§ **THE INPUT**
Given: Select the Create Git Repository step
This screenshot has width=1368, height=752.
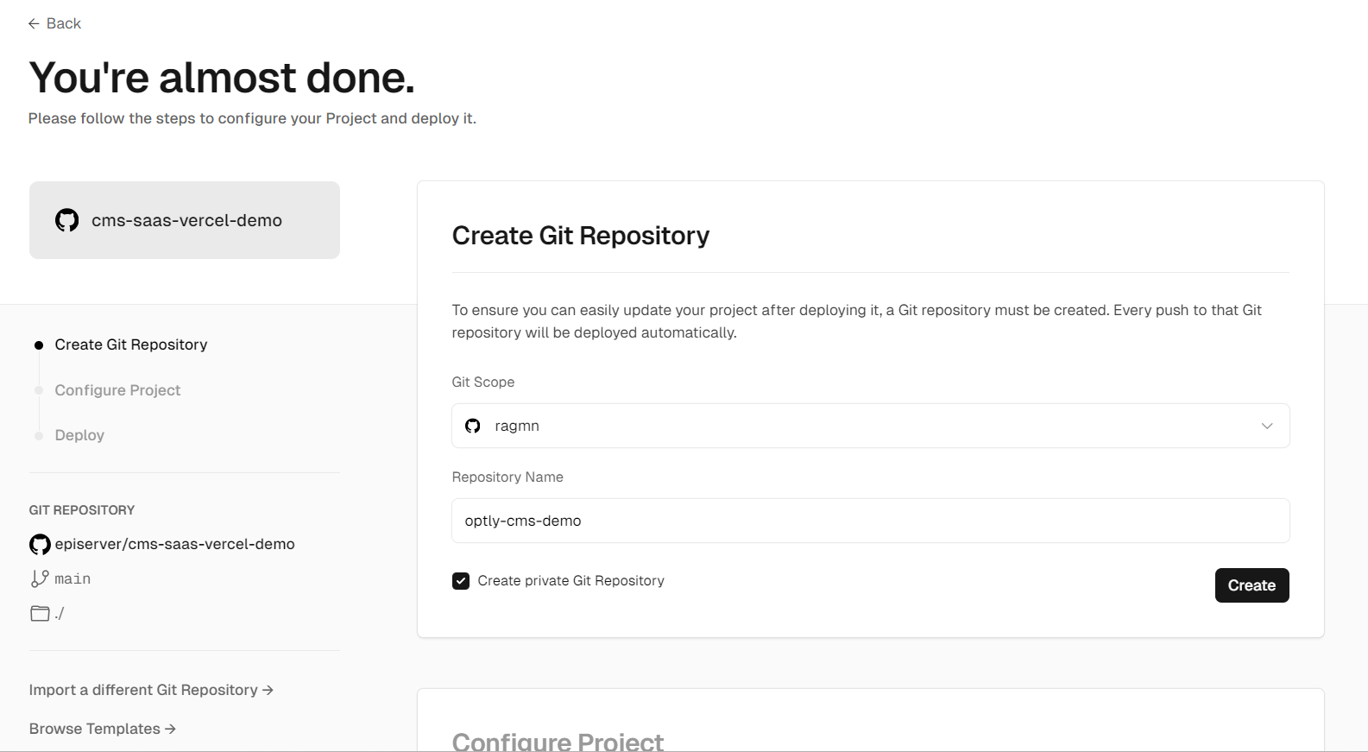Looking at the screenshot, I should pos(131,344).
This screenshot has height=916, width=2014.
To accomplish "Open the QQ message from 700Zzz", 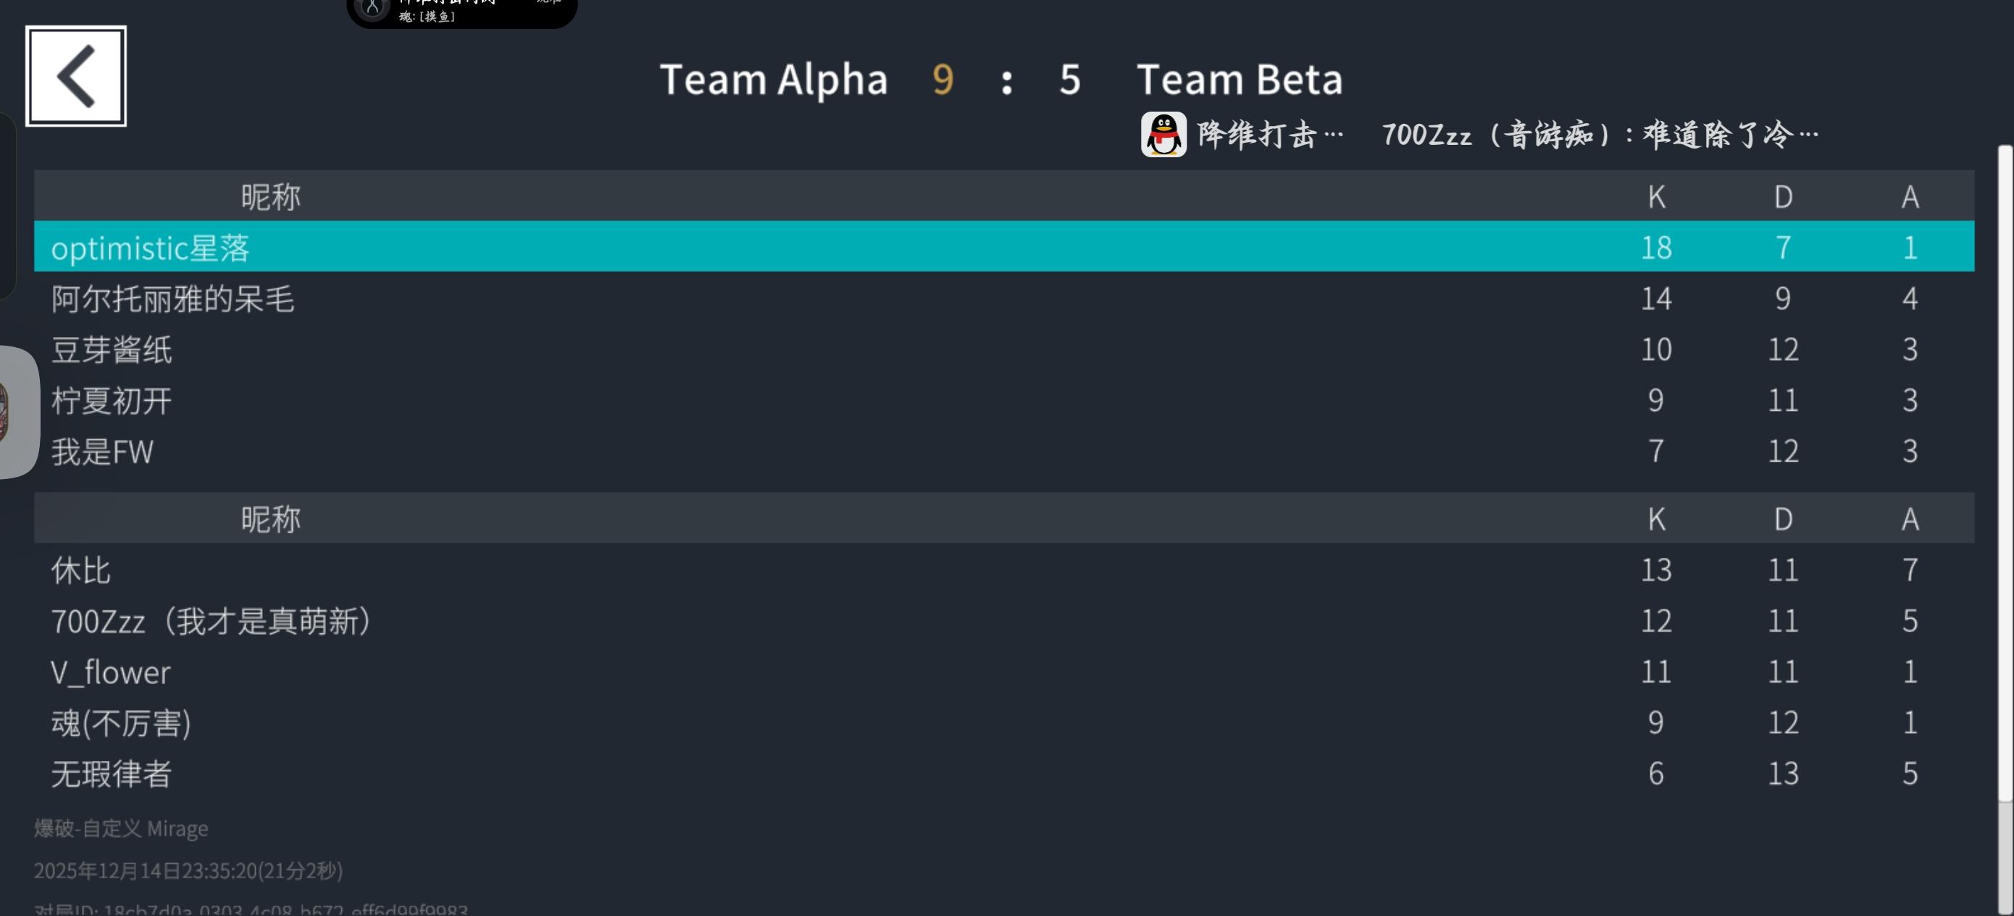I will [1599, 135].
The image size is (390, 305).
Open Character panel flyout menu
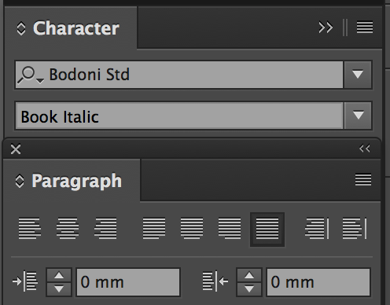[x=365, y=28]
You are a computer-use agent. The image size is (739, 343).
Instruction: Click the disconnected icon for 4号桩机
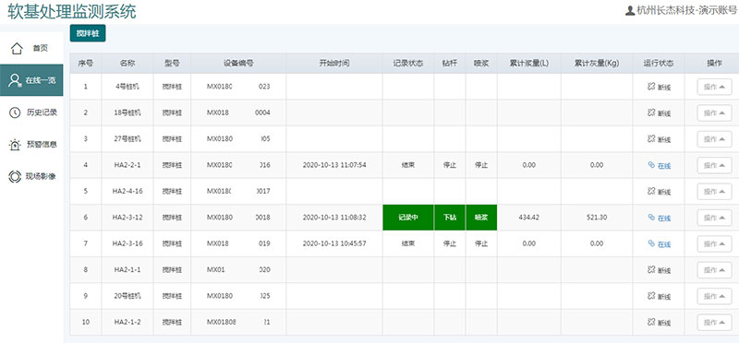(x=651, y=86)
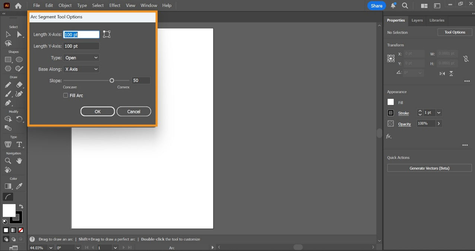Enable the Fill Arc checkbox

coord(66,96)
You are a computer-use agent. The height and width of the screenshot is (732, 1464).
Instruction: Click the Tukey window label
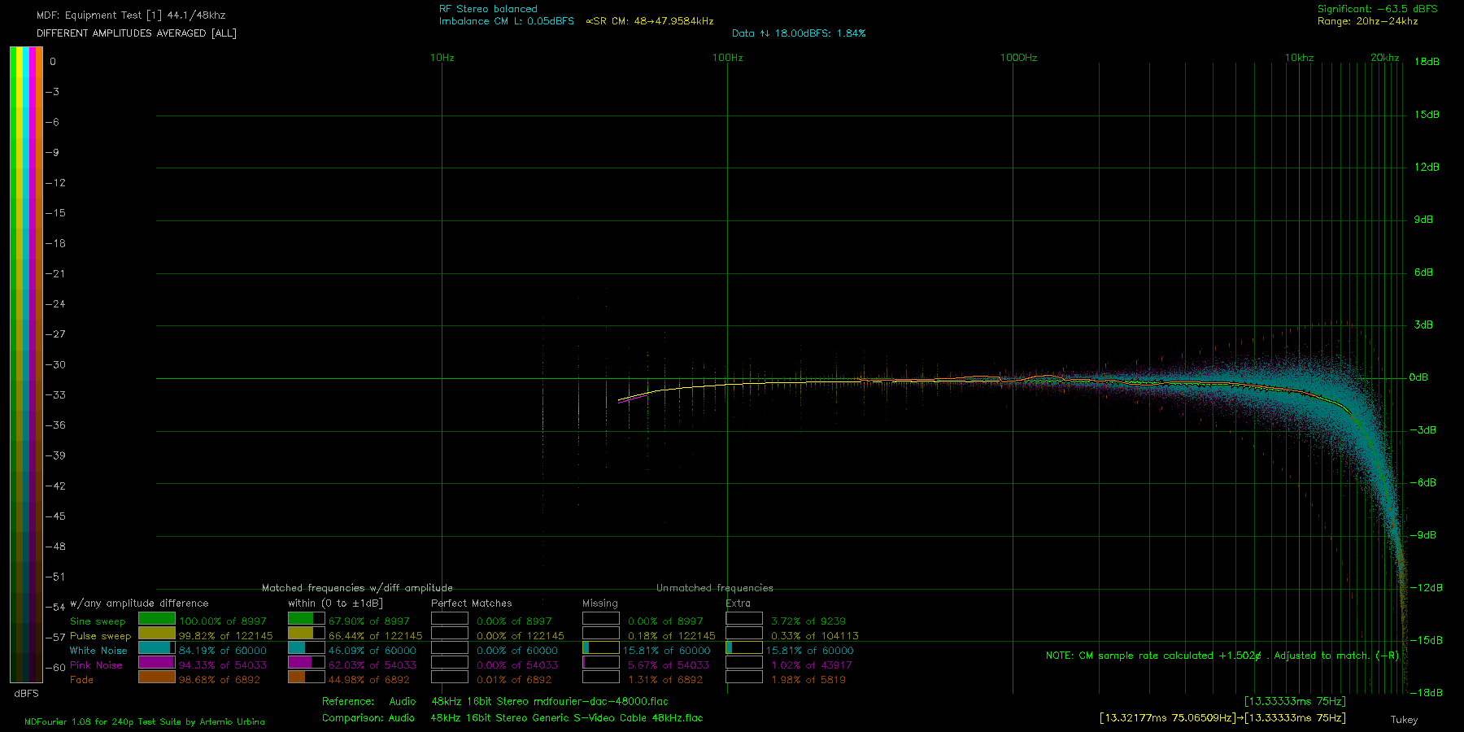click(x=1404, y=720)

§ **EXERCISE AIM**
Put the data from the line containing "You are a computer-use agent. The height" through the end of the data, both ends included, into a Markdown table with the columns Row and Line. Number each row, skip any blank lines, and omit the pictures.

§ **SOLUTION**
| Row | Line |
|---|---|
| 1 | You are a computer-use agent. The height and width of the screenshot is (732, 1464). |
| 2 | Instruction: Click the Tukey window label |
| 3 | click(x=1404, y=720) |